Task directions: After reading the data below, copy out every line that contains the word "second".

Pixel coordinate grounding data:

######

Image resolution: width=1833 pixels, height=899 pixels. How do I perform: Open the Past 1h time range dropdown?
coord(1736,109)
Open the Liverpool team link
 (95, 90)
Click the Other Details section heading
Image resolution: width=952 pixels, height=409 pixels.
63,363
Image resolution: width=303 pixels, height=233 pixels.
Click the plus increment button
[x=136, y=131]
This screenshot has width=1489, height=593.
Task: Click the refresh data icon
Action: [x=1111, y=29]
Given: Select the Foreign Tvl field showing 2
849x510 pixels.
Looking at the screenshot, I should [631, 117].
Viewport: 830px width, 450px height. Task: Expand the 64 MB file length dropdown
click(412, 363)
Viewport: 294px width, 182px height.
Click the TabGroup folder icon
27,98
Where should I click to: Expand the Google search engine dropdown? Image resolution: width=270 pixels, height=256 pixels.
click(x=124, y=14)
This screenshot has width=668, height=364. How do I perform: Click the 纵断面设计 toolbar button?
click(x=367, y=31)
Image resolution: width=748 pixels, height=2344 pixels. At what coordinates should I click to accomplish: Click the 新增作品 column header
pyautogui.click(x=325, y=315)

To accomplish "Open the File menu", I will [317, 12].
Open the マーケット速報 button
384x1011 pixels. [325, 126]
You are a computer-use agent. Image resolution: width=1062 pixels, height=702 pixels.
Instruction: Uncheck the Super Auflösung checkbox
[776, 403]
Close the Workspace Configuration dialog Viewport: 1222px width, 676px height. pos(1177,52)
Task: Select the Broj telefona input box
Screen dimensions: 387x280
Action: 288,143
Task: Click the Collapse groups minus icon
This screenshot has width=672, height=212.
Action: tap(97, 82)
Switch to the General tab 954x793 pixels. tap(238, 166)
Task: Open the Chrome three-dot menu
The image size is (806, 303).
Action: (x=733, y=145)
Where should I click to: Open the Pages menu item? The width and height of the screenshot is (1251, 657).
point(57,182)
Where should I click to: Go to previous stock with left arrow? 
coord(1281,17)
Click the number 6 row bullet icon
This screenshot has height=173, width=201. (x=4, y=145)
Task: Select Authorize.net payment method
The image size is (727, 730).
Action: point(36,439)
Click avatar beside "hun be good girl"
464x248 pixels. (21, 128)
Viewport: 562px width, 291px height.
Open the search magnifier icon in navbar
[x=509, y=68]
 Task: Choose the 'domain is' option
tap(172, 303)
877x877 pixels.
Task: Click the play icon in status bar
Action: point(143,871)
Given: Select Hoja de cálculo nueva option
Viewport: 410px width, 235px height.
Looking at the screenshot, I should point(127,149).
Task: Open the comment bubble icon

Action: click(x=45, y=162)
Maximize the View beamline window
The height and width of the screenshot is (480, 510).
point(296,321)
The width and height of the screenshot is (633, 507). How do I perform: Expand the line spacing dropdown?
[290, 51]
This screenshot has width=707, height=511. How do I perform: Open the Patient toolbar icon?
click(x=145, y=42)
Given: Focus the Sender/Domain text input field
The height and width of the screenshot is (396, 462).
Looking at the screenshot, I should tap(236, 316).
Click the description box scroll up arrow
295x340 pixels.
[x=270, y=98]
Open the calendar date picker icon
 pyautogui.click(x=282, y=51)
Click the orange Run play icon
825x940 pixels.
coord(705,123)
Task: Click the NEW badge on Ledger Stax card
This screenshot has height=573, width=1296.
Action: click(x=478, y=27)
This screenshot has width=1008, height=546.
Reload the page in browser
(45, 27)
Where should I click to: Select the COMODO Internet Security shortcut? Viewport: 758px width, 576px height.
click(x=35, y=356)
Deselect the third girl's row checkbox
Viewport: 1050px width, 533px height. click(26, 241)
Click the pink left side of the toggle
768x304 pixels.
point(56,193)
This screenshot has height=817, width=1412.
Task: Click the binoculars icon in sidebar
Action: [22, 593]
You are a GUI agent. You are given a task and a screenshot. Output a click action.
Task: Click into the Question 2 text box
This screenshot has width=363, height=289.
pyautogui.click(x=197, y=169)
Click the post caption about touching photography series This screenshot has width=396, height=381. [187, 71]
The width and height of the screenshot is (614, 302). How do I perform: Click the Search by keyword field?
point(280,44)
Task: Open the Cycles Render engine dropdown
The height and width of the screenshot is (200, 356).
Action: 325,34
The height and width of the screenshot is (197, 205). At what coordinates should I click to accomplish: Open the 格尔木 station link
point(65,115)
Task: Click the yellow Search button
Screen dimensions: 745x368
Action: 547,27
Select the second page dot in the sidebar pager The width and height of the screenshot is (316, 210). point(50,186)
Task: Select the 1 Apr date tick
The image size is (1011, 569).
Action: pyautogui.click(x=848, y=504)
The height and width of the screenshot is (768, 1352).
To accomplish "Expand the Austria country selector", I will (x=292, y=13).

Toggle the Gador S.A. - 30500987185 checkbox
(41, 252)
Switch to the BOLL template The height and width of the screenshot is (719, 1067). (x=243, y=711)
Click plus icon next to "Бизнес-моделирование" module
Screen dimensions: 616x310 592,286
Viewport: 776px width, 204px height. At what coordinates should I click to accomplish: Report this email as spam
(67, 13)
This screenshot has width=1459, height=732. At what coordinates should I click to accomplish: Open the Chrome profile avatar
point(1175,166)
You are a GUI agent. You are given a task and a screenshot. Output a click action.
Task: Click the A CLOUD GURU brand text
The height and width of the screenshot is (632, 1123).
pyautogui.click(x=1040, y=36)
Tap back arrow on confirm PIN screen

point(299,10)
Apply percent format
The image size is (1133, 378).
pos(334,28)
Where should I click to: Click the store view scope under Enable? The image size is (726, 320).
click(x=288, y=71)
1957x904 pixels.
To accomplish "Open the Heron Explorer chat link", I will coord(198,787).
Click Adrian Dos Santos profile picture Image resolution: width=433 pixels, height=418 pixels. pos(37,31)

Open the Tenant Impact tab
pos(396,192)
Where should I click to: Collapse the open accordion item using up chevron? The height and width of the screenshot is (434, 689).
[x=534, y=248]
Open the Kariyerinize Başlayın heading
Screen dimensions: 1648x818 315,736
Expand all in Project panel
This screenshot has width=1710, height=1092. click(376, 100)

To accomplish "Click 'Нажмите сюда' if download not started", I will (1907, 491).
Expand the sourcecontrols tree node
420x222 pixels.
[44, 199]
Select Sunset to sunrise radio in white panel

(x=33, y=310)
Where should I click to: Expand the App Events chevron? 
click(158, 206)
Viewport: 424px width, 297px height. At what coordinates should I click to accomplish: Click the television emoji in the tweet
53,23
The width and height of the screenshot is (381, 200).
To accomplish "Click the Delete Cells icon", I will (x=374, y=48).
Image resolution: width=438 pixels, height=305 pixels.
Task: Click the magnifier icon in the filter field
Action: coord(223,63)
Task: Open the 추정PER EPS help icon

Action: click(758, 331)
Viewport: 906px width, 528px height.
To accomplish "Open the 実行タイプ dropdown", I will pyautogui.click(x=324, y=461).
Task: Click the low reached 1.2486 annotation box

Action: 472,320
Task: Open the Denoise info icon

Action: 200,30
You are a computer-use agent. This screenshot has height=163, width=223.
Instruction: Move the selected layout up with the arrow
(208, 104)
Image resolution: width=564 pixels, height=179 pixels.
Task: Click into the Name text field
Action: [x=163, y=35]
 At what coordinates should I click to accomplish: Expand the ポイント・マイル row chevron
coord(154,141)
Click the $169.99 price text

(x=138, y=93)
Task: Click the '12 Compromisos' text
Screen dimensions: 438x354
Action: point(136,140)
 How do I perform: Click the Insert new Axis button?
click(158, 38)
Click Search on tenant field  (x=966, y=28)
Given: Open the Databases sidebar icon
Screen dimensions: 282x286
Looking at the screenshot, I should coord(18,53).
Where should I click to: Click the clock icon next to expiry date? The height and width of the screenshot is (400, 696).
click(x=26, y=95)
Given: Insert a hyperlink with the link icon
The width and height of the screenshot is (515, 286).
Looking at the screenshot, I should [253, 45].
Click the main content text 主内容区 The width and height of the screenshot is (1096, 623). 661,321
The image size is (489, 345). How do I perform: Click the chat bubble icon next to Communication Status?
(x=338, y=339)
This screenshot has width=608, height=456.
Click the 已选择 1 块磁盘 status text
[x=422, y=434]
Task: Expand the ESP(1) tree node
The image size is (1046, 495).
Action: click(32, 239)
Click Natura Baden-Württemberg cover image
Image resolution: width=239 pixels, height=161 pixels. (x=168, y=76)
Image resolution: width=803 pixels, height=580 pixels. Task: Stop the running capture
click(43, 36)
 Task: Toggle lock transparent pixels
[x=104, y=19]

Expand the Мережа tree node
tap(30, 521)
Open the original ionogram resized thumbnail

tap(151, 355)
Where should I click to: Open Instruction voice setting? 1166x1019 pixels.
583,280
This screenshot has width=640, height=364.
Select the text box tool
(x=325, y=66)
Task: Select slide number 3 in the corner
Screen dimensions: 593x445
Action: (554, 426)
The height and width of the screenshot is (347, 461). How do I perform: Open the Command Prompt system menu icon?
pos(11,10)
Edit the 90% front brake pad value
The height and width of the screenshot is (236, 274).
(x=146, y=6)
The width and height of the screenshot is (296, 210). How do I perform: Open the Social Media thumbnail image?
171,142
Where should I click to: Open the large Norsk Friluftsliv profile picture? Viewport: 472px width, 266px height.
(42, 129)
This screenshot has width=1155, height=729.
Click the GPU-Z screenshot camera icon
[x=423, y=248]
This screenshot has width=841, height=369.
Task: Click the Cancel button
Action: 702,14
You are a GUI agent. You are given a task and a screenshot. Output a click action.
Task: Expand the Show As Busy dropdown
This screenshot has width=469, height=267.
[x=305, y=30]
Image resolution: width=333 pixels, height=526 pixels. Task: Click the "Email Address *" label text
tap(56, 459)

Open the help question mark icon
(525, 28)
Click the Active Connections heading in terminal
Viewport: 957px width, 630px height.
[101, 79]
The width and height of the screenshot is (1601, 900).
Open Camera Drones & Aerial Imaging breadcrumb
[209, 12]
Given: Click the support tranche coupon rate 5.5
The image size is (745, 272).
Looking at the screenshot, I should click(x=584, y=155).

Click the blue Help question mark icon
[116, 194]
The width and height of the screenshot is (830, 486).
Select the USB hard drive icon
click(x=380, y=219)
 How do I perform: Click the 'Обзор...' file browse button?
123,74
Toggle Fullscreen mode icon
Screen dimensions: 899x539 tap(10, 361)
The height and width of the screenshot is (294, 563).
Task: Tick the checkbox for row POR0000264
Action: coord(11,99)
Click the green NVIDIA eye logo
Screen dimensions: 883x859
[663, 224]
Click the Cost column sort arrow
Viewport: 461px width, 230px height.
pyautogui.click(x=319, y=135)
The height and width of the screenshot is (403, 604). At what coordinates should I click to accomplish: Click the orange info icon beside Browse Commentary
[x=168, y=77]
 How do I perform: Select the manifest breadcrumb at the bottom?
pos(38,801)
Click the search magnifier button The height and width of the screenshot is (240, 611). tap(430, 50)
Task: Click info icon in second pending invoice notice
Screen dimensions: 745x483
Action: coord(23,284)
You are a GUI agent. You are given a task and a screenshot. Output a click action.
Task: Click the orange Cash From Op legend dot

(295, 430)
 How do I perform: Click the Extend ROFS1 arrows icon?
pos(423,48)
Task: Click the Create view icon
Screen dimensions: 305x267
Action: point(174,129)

######

Response to the task:
Select the second page dot in the sidebar pager The width and height of the screenshot is (316, 210). point(50,186)
Task: Click info icon in second pending invoice notice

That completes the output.